### What needs to be done
List every line in the items below that contains the string "button", where case counts.

===============

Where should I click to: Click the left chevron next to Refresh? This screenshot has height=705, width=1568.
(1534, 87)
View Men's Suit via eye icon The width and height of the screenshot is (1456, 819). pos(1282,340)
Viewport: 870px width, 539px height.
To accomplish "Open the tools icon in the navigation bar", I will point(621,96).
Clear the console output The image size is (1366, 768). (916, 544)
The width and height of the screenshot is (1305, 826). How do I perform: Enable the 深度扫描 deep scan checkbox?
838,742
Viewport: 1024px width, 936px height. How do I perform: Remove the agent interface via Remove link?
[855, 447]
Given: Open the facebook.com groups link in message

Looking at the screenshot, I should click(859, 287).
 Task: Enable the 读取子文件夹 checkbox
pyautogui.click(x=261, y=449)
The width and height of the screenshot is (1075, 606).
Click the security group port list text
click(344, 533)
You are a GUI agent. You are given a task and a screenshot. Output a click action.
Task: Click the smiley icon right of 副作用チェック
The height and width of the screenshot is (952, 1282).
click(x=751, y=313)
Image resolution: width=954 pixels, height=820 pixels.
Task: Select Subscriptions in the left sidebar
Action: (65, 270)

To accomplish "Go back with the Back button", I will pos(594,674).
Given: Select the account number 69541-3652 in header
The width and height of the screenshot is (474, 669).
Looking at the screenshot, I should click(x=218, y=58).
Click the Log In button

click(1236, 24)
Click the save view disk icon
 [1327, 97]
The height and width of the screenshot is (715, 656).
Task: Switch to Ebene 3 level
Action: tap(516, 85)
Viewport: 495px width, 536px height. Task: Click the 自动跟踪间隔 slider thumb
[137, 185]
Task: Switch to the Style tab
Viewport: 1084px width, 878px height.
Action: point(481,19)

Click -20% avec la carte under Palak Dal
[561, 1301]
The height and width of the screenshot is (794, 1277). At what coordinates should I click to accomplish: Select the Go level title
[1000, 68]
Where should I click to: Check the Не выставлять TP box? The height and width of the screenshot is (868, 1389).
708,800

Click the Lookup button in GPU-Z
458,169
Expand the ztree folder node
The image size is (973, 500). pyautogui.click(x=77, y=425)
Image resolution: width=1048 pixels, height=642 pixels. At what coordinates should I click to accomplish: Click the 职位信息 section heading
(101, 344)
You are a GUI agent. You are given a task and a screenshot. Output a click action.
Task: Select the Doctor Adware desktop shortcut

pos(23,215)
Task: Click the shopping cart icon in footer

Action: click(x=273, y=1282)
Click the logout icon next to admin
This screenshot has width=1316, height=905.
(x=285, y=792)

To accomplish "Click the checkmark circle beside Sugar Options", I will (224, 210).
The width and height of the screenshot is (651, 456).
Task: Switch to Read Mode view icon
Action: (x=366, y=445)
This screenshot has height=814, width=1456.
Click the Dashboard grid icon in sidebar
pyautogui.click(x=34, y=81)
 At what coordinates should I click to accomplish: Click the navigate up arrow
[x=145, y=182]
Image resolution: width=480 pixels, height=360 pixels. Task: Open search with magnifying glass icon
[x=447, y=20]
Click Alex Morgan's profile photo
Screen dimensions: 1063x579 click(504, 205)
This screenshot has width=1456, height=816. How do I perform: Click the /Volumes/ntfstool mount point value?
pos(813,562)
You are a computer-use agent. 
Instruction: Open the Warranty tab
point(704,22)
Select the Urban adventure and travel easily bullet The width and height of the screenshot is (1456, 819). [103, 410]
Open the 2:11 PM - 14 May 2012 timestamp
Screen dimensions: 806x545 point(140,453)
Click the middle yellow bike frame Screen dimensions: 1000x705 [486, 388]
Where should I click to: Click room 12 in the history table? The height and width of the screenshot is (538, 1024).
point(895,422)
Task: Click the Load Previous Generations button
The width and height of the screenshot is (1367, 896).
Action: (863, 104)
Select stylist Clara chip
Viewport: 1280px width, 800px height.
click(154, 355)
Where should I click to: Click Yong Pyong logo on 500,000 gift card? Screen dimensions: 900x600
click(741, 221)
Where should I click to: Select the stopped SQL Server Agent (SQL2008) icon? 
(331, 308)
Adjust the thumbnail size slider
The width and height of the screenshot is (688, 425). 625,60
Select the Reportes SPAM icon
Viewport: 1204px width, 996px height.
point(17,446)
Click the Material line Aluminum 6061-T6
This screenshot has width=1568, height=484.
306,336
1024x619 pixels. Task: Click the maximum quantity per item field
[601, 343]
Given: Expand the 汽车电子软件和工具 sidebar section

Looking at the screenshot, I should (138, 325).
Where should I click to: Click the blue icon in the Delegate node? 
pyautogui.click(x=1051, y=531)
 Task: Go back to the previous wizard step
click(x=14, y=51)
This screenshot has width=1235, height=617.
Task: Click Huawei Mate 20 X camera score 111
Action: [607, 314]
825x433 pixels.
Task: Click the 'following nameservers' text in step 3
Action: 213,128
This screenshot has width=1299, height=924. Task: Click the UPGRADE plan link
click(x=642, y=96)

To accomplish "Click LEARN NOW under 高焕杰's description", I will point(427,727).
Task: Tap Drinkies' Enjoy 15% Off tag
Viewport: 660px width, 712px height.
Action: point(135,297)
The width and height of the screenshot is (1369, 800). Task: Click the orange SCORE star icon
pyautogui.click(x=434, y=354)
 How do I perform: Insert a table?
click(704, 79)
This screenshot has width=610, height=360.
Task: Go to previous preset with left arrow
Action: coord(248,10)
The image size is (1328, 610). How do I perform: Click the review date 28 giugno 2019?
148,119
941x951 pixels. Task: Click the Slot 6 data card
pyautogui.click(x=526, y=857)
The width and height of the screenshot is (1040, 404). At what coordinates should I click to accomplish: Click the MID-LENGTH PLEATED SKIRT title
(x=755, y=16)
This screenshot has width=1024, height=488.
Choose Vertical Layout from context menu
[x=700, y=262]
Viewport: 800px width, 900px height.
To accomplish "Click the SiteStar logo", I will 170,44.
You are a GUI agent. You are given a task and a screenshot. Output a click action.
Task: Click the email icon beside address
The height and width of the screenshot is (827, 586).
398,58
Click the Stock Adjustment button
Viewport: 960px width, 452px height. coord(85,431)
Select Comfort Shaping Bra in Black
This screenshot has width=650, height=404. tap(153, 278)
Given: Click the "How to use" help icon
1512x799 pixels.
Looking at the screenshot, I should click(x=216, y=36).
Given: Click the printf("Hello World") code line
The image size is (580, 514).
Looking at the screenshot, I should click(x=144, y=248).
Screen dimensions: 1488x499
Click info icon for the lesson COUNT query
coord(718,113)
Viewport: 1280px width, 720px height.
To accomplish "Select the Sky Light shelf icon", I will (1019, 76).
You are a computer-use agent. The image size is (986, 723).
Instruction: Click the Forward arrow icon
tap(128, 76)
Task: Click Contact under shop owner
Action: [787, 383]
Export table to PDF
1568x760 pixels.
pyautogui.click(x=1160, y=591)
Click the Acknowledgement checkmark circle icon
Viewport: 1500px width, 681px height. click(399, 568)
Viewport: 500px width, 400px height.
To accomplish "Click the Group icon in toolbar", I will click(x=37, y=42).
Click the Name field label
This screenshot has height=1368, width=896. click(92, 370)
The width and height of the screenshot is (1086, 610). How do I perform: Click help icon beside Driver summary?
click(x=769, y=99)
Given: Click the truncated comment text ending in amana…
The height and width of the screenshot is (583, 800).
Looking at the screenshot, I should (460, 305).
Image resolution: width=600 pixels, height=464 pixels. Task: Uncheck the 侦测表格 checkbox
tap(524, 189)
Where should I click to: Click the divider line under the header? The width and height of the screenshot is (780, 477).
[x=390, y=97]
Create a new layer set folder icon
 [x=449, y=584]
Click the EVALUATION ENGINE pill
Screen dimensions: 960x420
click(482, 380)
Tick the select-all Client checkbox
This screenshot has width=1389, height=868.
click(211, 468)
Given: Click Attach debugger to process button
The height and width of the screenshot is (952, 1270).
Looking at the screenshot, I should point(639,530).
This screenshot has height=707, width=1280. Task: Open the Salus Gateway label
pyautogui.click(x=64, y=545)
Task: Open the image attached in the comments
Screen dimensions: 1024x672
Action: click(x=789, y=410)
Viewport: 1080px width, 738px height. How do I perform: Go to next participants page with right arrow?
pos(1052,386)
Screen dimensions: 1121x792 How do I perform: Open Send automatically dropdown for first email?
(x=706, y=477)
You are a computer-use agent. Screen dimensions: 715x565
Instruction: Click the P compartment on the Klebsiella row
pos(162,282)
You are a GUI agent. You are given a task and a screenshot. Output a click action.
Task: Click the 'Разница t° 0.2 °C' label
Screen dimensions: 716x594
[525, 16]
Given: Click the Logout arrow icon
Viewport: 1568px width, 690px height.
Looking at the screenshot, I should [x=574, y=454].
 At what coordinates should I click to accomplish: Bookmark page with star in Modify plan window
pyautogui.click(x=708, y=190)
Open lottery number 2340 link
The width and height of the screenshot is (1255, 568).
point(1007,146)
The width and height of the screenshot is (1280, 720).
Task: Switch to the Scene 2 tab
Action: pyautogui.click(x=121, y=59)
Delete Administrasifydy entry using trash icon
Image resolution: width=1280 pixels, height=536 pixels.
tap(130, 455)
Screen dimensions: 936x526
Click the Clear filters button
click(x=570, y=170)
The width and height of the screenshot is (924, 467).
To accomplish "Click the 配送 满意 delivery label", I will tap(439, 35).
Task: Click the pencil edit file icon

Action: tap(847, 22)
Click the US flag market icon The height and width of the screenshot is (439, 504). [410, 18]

===============

### Output of the exercise
To accomplish "Go back with the Back button", I will pos(594,674).
Click the Log In button
Click the Lookup button in GPU-Z
Task: Click the Load Previous Generations button
Click the Stock Adjustment button
Given: Click Attach debugger to process button
Click the Clear filters button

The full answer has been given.